Quantum teleportation: entanglement + 2 classical bits transmit an unknown quantum state without physical transport.

Homework#

1. (Classical bound) Let \(A, A' \in \{\pm 1\}\) and \(B, B' \in \{\pm 1\}\) be four \(\pm 1\)-valued random variables. Show that \(AB + AB' + A'B - A'B' = \pm 2\) for any single realization, and conclude that \(\vert\langle AB \rangle + \langle AB' \rangle + \langle A'B \rangle - \langle A'B' \rangle\vert \leq 2\).

2. (Singlet correlation) For the singlet state \(\vert\Psi^-\rangle = \frac{1}{\sqrt{2}}(\vert 01\rangle - \vert 10\rangle)\), show that \(\langle \hat{\boldsymbol{a}}\cdot\hat{\boldsymbol{\sigma}} \otimes \hat{\boldsymbol{b}}\cdot\hat{\boldsymbol{\sigma}} \rangle = -\hat{\boldsymbol{a}}\cdot\hat{\boldsymbol{b}}\).

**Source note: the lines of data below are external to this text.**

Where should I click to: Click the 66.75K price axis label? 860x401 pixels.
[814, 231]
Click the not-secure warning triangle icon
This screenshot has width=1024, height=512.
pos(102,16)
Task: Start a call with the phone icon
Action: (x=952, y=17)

3. (Optimal angles) Choose measurement directions \(\hat{a} = \hat{z}\), \(\hat{a}' = \hat{x}\), \(\hat{b} = \frac{1}{\sqrt{2}}(-\hat{z} - \hat{x})\), \(\hat{b}' = \frac{1}{\sqrt{2}}(\hat{z} - \hat{x})\). Compute the four correlators for the singlet and show \(\text{CHSH} = 2\sqrt{2}\).

4. (Tsirelson bound) Prove that for any quantum state and any choice of \(\pm 1\)-valued observables, \(\vert\langle \text{CHSH} \rangle\vert \leq 2\sqrt{2}\). (Hint: compute \(\hat{C}^2\) where \(\hat{C} = \hat{A}\otimes\hat{B} + \hat{A}\otimes\hat{B}' + \hat{A}'\otimes\hat{B} - \hat{A}'\otimes\hat{B}'\), and use \(\hat{A}^2 = \hat{I}\).)

5. (EPR reasoning) For the singlet state, if Alice measures \(\hat{\sigma}^z\) and gets \(+1\), what is Bob’s state? If she measures \(\hat{\sigma}^x\) and gets \(+1\)? Explain why EPR argued that “elements of reality” must exist for Bob’s particle before measurement, and how Bell’s theorem refutes this reasoning.

6. (Werner state) The Werner state \(\hat{\rho}_W(p) = p\vert\Psi^-\rangle\langle\Psi^-\vert + (1-p)\frac{\hat{I}}{4}\) interpolates between maximally entangled (\(p=1\)) and maximally mixed (\(p=0\)). Show that its maximum CHSH value is \(2\sqrt{2}\,p\), and find the critical \(p\) above which Bell inequality is violated.

7. (No-signaling) Show that \(\sum_{a} p(a,b\vert x,y) = \sum_{a} p(a,b\vert x',y)\) for quantum probabilities \(p(a,b\vert x,y) = \mathrm{Tr}[(\hat{M}_a^x \otimes \hat{M}_b^y)\hat{\rho}]\). Interpret: Alice’s measurement choice cannot affect Bob’s marginal distribution.

8. (Teleportation) Verify the teleportation protocol: starting from \(\vert\psi\rangle_C \otimes \vert\Phi^+\rangle_{AB}\), show that after Alice’s Bell measurement with outcome \((m_1, m_2)\), Bob’s correction \(\hat{X}^{m_2}\hat{Z}^{m_1}\) recovers \(\vert\psi\rangle_B\). Work through all four Bell outcomes explicitly.